A Large-Scale Fully Annotated Foldscope Microscopy Image Dataset for Deep Learning Framework
This work presents a large-scale three-fold annotated, low-cost microscopy image dataset of potato tubers for plant cell analysis in deep learning (DL) framework which has huge potential in the advancement of plant cell biology research. Indeed, low-cost microscopes coupled with new-generation smartphones could open new aspects in DL-based microscopy image analysis, which offers several benefits including portability, ease of use, and maintenance. However, its successful implications demand properly annotated large number of diverse microscopy images, which has not been addressed properly— that confines the advanced image processing based plant cell research. Therefore, in this work, a low-cost microscopy image database of potato tuber cells having a total 34,657 number of images, has been generated by Foldscope (costs around 1 USD) coupled with a smartphone. This dataset includes 13,369 unstained and 21,288 stained (safranin-o, toluidine blue-o, and lugol’s iodine) images with three-fold annotation based on weight, section areas, and tissue zones of the tubers.
In total, 34,657 of number of images including 13,369 unstained and 21,288 stained are generated by the Foldscope. The generated microscopy images are annotated by three-fold class labels based on the weight, section area, and tissue zone of the tubers. Firstly, the weight of the respective tubers is specified by L, M, and S for large, medium, and small respectively along with the sample number ranging from 1 to 5; for instance, L1 refers to the first sample of a large tuber. Secondly, three section areas, bud end, middle, and stem end are indicated by Z1, Z2, and Z3 respectively; and finally, the images captured from the inner and outer core are recorded as IC and OC respectively. Certainly, the image annotation information is inserted as an image file name by the abstractions corresponding to weight, section area, and tissue zone.
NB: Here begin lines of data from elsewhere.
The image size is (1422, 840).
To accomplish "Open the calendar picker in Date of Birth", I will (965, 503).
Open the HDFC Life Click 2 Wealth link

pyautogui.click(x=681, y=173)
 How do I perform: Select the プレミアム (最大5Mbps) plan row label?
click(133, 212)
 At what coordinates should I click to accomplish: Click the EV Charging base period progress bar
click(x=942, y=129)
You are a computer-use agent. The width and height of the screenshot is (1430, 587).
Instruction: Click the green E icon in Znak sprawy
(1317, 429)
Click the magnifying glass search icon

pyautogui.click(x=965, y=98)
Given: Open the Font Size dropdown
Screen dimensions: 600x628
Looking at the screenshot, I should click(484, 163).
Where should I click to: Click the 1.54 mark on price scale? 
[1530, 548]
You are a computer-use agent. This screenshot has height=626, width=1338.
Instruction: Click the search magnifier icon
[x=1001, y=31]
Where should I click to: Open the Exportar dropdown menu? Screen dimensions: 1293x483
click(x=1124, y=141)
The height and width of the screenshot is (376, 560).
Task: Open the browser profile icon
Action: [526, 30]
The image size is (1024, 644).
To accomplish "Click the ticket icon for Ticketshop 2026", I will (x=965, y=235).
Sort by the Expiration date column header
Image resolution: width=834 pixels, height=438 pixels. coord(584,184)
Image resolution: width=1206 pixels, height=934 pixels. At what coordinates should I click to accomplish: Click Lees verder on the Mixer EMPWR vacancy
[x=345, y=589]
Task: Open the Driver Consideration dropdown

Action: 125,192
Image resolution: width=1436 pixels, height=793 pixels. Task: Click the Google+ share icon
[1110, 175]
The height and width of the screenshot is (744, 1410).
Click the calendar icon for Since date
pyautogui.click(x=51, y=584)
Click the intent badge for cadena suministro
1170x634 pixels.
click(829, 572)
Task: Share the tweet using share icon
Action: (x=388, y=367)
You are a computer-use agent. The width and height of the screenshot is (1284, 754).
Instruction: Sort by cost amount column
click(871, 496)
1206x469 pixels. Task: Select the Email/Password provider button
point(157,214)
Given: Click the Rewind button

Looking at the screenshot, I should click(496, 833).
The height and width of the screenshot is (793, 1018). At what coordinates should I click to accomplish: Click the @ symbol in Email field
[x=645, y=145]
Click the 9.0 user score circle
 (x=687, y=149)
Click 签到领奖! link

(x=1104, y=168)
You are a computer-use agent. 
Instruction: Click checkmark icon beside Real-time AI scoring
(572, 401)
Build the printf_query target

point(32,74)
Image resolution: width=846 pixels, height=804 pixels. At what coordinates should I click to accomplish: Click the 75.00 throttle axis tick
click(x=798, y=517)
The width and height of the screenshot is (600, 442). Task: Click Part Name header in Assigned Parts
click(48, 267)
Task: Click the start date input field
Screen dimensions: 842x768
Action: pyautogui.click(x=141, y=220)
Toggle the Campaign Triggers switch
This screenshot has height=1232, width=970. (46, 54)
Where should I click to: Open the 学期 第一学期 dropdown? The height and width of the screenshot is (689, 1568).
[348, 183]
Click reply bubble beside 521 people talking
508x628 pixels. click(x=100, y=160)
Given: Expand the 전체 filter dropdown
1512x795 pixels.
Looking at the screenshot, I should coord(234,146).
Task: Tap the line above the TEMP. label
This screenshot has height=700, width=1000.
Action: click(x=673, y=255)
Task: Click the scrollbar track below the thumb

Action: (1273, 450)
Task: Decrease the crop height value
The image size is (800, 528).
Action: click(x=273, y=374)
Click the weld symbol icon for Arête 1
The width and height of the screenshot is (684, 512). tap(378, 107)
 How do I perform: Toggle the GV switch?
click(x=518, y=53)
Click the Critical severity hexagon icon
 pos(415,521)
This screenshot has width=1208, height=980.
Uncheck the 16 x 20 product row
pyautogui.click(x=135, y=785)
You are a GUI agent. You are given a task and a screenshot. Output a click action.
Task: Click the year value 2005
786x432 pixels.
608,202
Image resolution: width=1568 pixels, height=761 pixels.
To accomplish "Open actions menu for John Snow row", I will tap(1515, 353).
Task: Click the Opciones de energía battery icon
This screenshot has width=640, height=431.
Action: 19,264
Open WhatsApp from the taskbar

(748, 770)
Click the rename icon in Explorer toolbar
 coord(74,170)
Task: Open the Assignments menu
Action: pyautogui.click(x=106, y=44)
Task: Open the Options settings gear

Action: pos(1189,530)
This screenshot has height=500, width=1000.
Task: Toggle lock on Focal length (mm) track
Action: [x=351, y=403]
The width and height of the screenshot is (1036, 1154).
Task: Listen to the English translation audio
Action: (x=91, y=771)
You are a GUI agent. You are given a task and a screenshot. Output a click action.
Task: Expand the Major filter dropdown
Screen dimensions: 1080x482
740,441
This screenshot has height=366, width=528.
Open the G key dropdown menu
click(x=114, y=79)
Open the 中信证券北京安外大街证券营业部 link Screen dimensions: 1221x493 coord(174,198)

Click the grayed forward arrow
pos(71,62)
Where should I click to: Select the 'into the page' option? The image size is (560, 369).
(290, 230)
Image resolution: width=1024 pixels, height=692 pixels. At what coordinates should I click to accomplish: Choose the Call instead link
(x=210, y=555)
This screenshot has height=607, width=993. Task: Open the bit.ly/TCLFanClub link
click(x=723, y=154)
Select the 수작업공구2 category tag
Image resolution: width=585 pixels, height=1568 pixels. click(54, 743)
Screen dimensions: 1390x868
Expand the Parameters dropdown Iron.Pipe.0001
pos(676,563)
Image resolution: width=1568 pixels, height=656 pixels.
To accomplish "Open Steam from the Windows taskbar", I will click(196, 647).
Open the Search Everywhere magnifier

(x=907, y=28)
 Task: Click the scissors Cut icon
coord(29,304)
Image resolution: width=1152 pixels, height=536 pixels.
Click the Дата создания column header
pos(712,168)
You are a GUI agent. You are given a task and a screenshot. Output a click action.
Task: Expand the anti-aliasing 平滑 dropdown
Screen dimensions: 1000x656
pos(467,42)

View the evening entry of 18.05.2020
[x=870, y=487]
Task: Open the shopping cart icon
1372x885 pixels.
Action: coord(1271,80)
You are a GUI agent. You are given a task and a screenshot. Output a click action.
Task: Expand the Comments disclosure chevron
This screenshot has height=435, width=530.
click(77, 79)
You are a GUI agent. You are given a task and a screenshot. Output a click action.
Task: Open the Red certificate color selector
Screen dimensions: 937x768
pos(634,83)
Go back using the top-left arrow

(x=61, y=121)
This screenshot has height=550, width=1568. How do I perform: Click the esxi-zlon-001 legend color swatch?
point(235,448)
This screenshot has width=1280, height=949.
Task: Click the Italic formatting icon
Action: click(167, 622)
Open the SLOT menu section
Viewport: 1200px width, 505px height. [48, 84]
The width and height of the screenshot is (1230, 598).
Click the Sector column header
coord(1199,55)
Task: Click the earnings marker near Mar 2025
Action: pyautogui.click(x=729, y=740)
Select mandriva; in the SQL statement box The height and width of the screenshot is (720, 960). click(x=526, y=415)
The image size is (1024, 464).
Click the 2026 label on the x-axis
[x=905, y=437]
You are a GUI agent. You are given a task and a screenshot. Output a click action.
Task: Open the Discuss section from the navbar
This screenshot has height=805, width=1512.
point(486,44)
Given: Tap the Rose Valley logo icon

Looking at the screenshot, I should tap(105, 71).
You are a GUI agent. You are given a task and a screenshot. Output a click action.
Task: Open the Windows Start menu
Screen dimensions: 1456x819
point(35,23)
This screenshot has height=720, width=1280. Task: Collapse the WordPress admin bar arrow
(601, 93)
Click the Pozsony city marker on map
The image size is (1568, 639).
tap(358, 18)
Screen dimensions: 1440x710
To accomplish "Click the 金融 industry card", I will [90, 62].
Therefore, the file naming format of unstained images is as, weight with sample no._section area_tissue zone_section no._image no.; for example, a file name, L2_Z1_IC_Sec1_002.jpg indicates the second (002) unstained image of first section (Sec1) out of five, taken from the inner core (IC) of bud end (Z1) of the second sample of the large weight potato tuber (L2). Certainly, the dataset includes stained images which are generated by three different staining agents. Therefore, following the above file naming format, after section number information specific staining agent information has been embedded; for instance, M5_Z2_OC_Sec3_tolu_004.jpg, refers to an image stained by toluidine blue-o (tolu) and it is the fourth (004) stained image of the third section (Sec3) out of five, taken from the outer core (OC) of middle section (Z2) of the fifth sample of the medium weight potato tuber (M5). The dataset can be downloaded as a zip file. The dataset contains two folders named as “unstain” and “stain”. The “stain” and “unstain” folder contains raw microscopy images in JPG format. Three different stained images are in the respective folders named “safranin_o”, “toluidine_blue_o”, and “lugols_iodine”.